_SUPPLIED TEXT_
╔══
Thursday, July 3, 2014

Why does it feel like now or never?

So much of the best experience of this campaign has come from the conversations. You exist inside a bubble of urgent people who agree with you and need to get everything organised right now if not sooner then suddenly you get taken aback by an honest to God individually perceptive, human question.

Why is it like this?  Why have we been forced into pretending we can solve the complex and many sided analogue reality we inhabit with the answer to a binary question?

A friend of a friend posted on Facebook commenting on a piece the friend had performed which he said was influenced by stuff of mine.  (see above for the shared momentum that is political incest).  This chap, Andrew Brown, who i have never met, commented: 

I think this feeling of ‘now or never’ has been the biggest hindrance to a healthy, measured debate throughout the process. It’s created a sense of panic from both sides that just never had to be there. Yes and No have been forced to go balls out, all in, when in reality, things should never have had to be so frantic."

He then asked: 

"What would have been so bad about gradually devolving powers and unwinding shared services and policy over the next 10 years, creating a stable environment for change? We’ve basically been forced into a negotiation period of only 18 months to entirely rebuild a country’s central services. What other decision or transition would you make like that?"

He went on: 


"I’m still voting Yes, because I don’t believe a No vote will bring the change I want to see. And if anything, I’m even more angry at the arrogance of Cameron in taking devo max off the ballot when it’s clearly what most people want.


But I feel like I’m taking an unnecessary plunge and it makes the whole thing a lot more scary – in the unknowns of leap itself, but also in the potential for disappointment and feeling like this was our only chance if it’s a No in September."


And I was almost startled at the reasonableness of that observation.  You get trapped sometimes inside the "Daily Politics" as it were.  You find yourself, like the professional politicians and their parasitic pundits, mistaking the political product for the historical process - which is, of course, far more important.


With some of that freshness of perspective still lingering in my mind, let me get the "process story" answer out of the way first.
╚══
_INFORMATION SHOWN_
╔══
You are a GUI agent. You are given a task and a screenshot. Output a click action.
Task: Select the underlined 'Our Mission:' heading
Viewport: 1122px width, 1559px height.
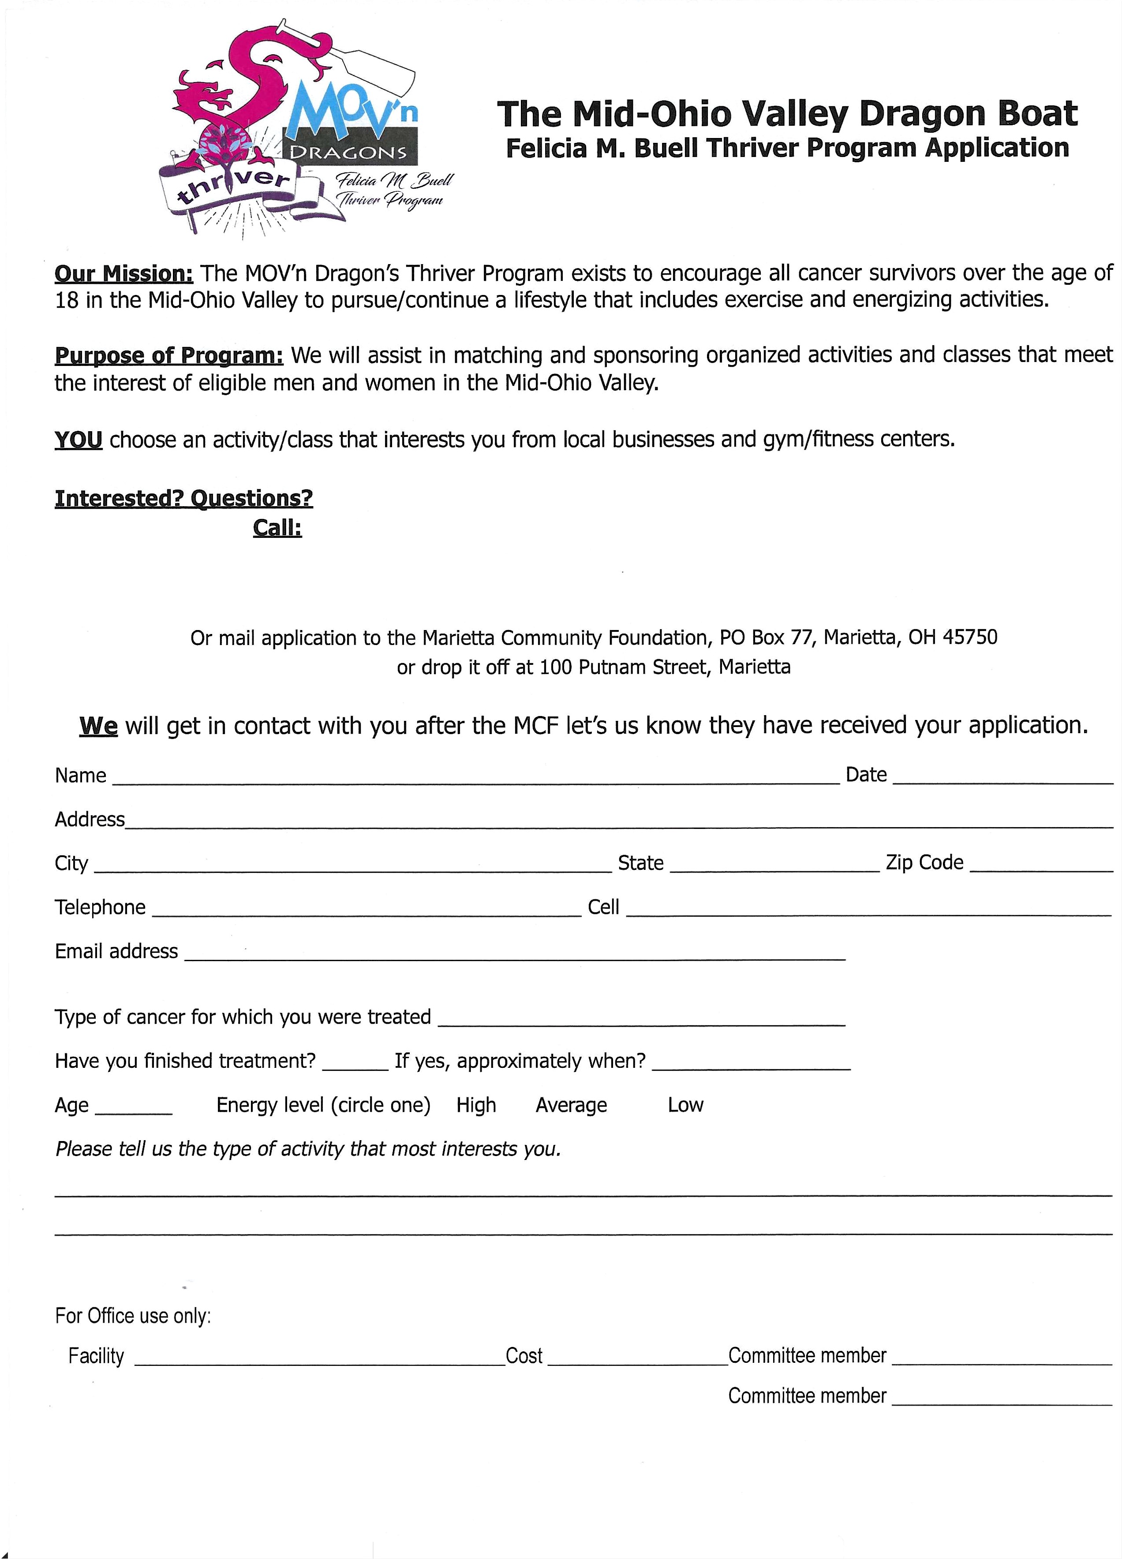(124, 274)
╚══
_WRITTEN EXERCISE_
From the "now or never" blog post above, reproduce word for word the passage between "So much of the" and "a binary question?", inclusive.

_EXERCISE ANSWER_
So much of the best experience of this campaign has come from the conversations. You exist inside a bubble of urgent people who agree with you and need to get everything organised right now if not sooner then suddenly you get taken aback by an honest to God individually perceptive, human question.

Why is it like this?  Why have we been forced into pretending we can solve the complex and many sided analogue reality we inhabit with the answer to a binary question?